*Material apresentado*:
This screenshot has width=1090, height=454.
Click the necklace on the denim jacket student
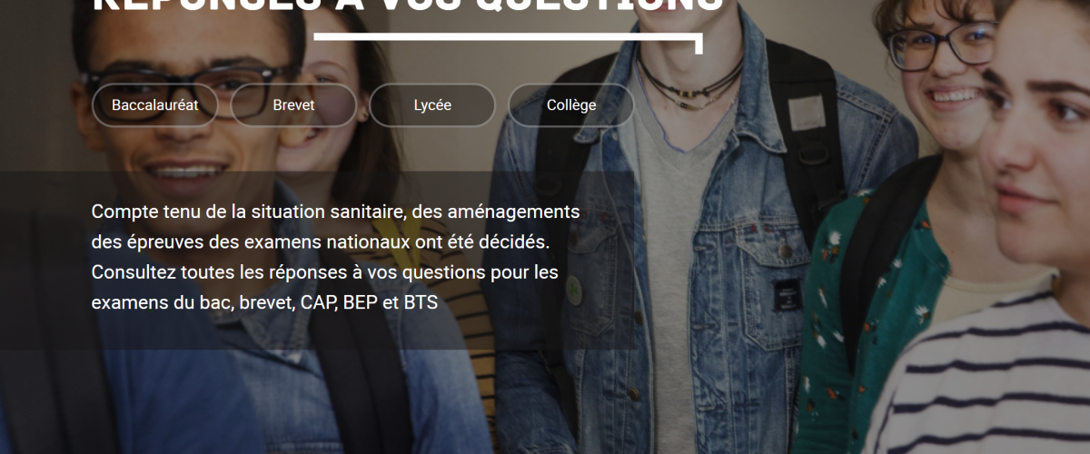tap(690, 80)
--
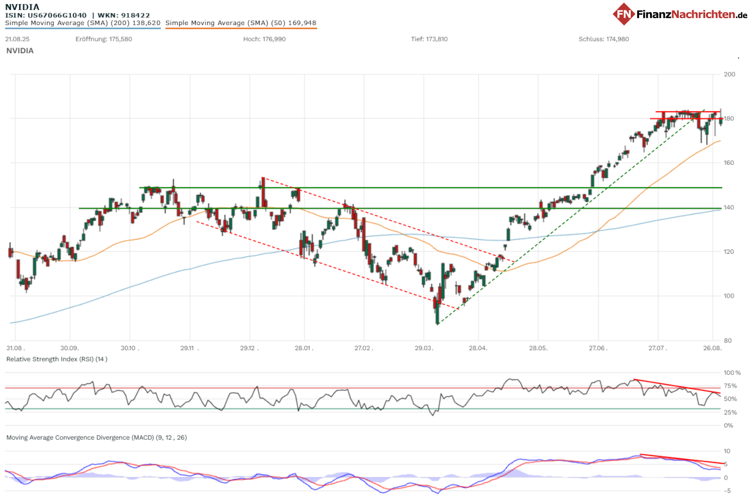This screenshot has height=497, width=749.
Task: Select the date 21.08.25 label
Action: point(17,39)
* * *
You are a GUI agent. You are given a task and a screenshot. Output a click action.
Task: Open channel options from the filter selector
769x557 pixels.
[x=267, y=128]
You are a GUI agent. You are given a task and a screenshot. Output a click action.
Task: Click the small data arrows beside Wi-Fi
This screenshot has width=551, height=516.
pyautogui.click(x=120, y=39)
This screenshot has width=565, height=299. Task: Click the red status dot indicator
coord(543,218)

*Objetivo do exercício*:
Transcreva fielmente o trecho dos registros que vai da linha que contém "This screenshot has height=497, width=749." até a linha que contém "Action: point(17,39)", incluindo ambas. Não inclua as imagens na resposta.

*Resultado do exercício*:
This screenshot has height=497, width=749.
Task: Select the date 21.08.25 label
Action: point(17,39)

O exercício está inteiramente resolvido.